▸ **INSTRUCTIONS TO FOLLOW**:
Scan the records for lines with the word "computer", and copy every such line.

*** Block opens ***

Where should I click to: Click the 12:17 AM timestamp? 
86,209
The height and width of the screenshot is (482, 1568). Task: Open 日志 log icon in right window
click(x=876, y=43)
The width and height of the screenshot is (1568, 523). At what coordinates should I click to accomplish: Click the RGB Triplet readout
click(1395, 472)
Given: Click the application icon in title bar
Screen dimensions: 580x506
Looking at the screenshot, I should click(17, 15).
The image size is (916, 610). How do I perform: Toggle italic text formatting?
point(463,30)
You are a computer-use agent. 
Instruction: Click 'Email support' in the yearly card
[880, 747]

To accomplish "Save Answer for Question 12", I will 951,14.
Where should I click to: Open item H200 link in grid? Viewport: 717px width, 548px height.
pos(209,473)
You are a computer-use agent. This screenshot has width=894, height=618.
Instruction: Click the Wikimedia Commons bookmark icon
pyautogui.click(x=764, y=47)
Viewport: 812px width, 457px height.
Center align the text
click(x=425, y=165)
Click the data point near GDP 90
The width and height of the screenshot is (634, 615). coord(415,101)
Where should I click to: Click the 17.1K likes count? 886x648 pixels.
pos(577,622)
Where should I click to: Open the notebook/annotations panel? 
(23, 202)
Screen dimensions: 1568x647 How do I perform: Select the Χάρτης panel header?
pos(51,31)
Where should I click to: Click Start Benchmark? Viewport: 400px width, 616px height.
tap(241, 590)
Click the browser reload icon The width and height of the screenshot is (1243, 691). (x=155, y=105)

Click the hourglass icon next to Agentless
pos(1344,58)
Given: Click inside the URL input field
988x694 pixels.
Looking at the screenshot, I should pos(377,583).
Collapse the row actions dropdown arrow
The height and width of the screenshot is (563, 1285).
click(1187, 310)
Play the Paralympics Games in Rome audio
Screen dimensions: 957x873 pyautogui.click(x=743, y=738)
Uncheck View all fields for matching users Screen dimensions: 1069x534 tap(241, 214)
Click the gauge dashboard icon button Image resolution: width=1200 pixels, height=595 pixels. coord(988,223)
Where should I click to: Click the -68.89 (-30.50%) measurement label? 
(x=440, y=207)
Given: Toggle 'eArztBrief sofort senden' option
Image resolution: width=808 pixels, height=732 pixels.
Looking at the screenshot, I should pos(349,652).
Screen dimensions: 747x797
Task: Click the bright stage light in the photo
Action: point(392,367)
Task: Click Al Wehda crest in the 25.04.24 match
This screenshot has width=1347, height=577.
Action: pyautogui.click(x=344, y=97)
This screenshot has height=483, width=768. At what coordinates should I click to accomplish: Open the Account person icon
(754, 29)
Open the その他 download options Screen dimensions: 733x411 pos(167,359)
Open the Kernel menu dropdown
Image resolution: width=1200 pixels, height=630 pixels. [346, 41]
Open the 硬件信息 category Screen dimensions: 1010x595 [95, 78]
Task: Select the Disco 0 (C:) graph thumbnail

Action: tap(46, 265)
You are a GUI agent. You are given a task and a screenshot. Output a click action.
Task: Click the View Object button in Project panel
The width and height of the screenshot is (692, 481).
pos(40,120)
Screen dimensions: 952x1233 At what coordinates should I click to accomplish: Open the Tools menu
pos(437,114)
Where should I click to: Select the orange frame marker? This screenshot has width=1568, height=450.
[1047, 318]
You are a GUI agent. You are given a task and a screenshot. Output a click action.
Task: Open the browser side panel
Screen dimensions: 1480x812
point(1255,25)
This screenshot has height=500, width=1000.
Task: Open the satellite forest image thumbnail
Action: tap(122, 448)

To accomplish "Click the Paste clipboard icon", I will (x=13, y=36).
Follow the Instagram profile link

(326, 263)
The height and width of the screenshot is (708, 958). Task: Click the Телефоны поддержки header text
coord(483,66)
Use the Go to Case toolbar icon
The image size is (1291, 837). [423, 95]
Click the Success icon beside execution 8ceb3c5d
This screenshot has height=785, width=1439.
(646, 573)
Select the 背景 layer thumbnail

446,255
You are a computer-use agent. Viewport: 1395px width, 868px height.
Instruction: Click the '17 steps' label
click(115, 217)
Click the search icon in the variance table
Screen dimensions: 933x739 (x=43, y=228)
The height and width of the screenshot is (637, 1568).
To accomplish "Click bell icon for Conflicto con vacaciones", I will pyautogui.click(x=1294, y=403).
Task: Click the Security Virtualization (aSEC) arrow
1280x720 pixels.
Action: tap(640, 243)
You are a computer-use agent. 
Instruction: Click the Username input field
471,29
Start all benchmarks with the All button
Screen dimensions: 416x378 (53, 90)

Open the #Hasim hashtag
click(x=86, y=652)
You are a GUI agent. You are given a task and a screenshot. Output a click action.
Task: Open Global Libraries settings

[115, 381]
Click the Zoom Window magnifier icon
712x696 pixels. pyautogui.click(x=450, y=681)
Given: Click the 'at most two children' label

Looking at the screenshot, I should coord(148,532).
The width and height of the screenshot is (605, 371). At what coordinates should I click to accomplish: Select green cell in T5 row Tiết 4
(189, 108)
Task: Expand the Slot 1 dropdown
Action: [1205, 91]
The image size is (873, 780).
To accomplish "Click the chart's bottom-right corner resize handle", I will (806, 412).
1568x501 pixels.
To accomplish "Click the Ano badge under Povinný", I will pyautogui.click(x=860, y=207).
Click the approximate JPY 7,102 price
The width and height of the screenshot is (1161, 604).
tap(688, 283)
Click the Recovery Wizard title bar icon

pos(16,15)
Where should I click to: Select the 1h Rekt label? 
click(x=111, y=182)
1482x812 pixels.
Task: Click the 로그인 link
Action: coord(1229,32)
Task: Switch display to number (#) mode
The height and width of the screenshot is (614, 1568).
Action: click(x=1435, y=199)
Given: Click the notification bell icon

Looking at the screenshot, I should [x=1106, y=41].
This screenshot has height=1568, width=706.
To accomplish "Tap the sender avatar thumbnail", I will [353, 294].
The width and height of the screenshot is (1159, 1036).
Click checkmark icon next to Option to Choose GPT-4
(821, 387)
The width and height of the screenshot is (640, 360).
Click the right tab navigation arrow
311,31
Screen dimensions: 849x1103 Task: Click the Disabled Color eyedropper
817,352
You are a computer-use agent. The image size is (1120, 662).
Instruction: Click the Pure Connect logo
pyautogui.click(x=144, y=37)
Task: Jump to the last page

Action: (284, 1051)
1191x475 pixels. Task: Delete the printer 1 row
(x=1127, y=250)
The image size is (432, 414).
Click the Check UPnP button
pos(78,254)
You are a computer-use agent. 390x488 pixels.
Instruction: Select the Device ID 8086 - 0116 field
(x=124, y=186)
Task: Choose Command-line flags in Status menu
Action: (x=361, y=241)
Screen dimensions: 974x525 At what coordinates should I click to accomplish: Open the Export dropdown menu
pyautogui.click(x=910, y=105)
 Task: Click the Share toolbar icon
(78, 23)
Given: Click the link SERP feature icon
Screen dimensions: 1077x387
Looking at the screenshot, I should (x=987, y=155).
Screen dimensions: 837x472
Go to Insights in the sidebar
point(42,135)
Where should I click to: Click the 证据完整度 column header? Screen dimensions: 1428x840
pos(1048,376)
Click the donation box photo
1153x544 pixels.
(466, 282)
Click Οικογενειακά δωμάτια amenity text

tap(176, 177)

*** Block closes ***

▸ **ANSWER TO THIS PROBLEM**:
You are a computer-use agent. 
You are a computer-use agent. This screenshot has width=894, height=618.
You are a computer-use agent. Viewport: 1395px width, 868px height.
You are a computer-use agent. 
You are a computer-use agent. The image size is (1120, 662).
You are a computer-use agent. 390x488 pixels.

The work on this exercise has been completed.